Free speech in University

Free speech in universities is getting a battering. In my home country (the UK), in Canada, and in America, a mixture of trigger warnings, university and student union restrictions, and government fears about a few loonies is limiting free expression. Trigger warnings are fair enough, warning somebody that what they are about to hear or see is potentially distressing is no real hardship on anyone. But limits to free speech on both sides of the Atlantic to stop idiots from spouting daft and dangerous views are a lot more worrying and insidious. Government attempts to rein in expression on university campuses are dumb politics, too.

The 2014 Campus Freedom index, a report by The Justice Centre for Constitutional Freedoms, noted that out of 208 grades awarded to 52 Canadian campuses, 24 campuses had censored student expression on campus, failing to protect free expression rights. 33 ‘F’ grades, meaning that free expression had been censored, were handed out to 14 universities and 19 student unions. However, only 5 ‘A’ grades, which mean that unions or universities are committed and have committed to free expression, were handed out. Trent’s Central Student Association was ranked as one of the ten worst.

The index noted among its worst cases Trent’s denial of a ‘free speech wall event’ to Trent Liberty, and University of Regina’s request that two individuals be arrested and removed from campus for ‘peacefully expressing unpopular views’.

In the UK, there is a similar trend. Speakers like feminist Julie Bindel, and politician George Galloway have been banned. Lancaster University student union president Laura Clayson was warned by the police for having posters calling for the bombing of Gaza to stop, and to halt fracking in the local area.

In Canada and the UK, governments are putting pressure on free expression on university campuses, to reduce the proliferation of ‘extremist views.’ In the same way that governments want to stop inflammatory opinions, universities and unions are limiting views which may offend. People with dangerous or offensive views cannot say stuff, and the potential for upset is being reduced. So why is this so bad?

‘For centuries before the early modern era,’ writes Peter Frankopan, “the intellectual centres of the world… were not located in Europe or the West, but in Baghdad and Balkh, Bukhara and Samarkand.” In what we now call the Middle East, these places lined the Silk Roads, the great trading routes which linked the Roman and Chinese empires. As Frankopan notes, these cities and cultures quickly progressed, at this time more advanced than the West, because “as they traded and exchanged ideas, they learned and borrowed from each other, stimulating further advances.”

The lessons learned on the Silk Roads are arguably the foundations of our civilisation. The exchange of ideas and inevitable debate helped to advance disciplines ranging from microeconomics and philosophy, to science and religion. These are the same lessons that university looks to foster.

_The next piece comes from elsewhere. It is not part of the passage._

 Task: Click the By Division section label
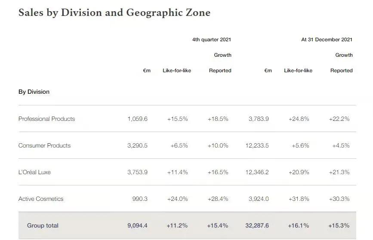click(x=34, y=92)
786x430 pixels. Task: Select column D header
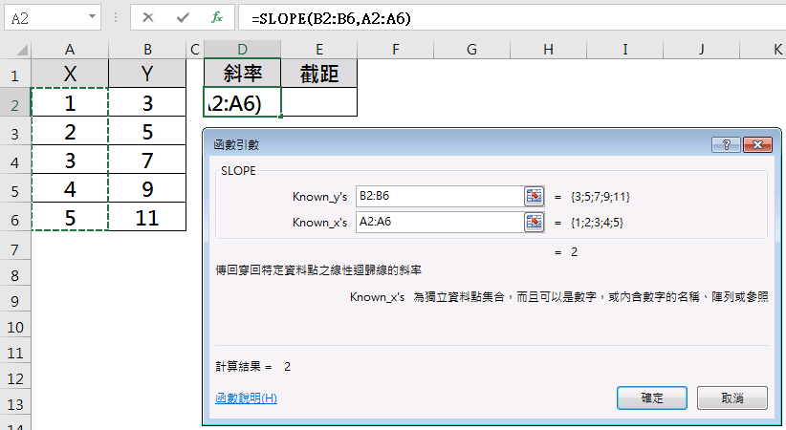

This is why the university and student union element of repression is concerning. Exposure to discomforting or foreign opinions is vital to the development of critical minds and sound theories. It allows us to strengthen and round off our correct views, so that they are always relevant and don’t become what John Stuart Mill called ‘dead dogmas.’ Alternatively, repressing speech can allow foundation-less garbage to go unchallenged, so incorrect views can gain merit that they do not deserve. This is more dangerous than allowing them to be freely expressed, as in this instance they can be openly challenged and shown as wrong. Prohibited views can become martyrs, gaining a following in suppressed networks.

Besides teaching specific content, universities nurture active, critical minds for life after university, by cultivating an environment in which students, and staff, can freely and safely engage with difficult topics. The essence of university life is founded in experiences like those on the Silk Roads, and in failing to expose students to discomforting opinions, universities fail to do their job properly. As Greg Lukianoff and Jonathan Haidt recently asked in The Atlantic, “what are we doing to our students if we encourage them to develop extra-thin skin just before they leave the cocoon of adult protection?”

UK Home Secretary Theresa May has called on universities to restrict some debate and monitor potentially extremist views, but what does ‘extremist’ even mean? It is extreme to repress somebody just for saying something.

Academia also performs an important democratic function. Governments keep society in check through laws, and monitoring our behaviour. Likewise, free expression of the press, the people and academia, is a crucial check on government action. If students and academics feel they cannot speak freely, an important part of our democracy is in danger.

In 2013, writing for New Statesman about What Makes us Human?, BBC Economics Editors Robert Peston wrote:

life is dull and poor for those with limited knowledge and a narrow outlook. There are fewer opportunities to create wealth – material and spiritual – in the absence of challenging conversations. It is other people who help us both to see more of the world as it is, and to understand more about ourselves.”

It is vital that universities guarantee free expression and that governments don’t impede this. Otherwise, universities will be nothing more than finishing schools, rather than the crucible of knowledge and wisdom in which we are so lucky to learn. Life is too short to be offended, and there will always be another conversation to learn from.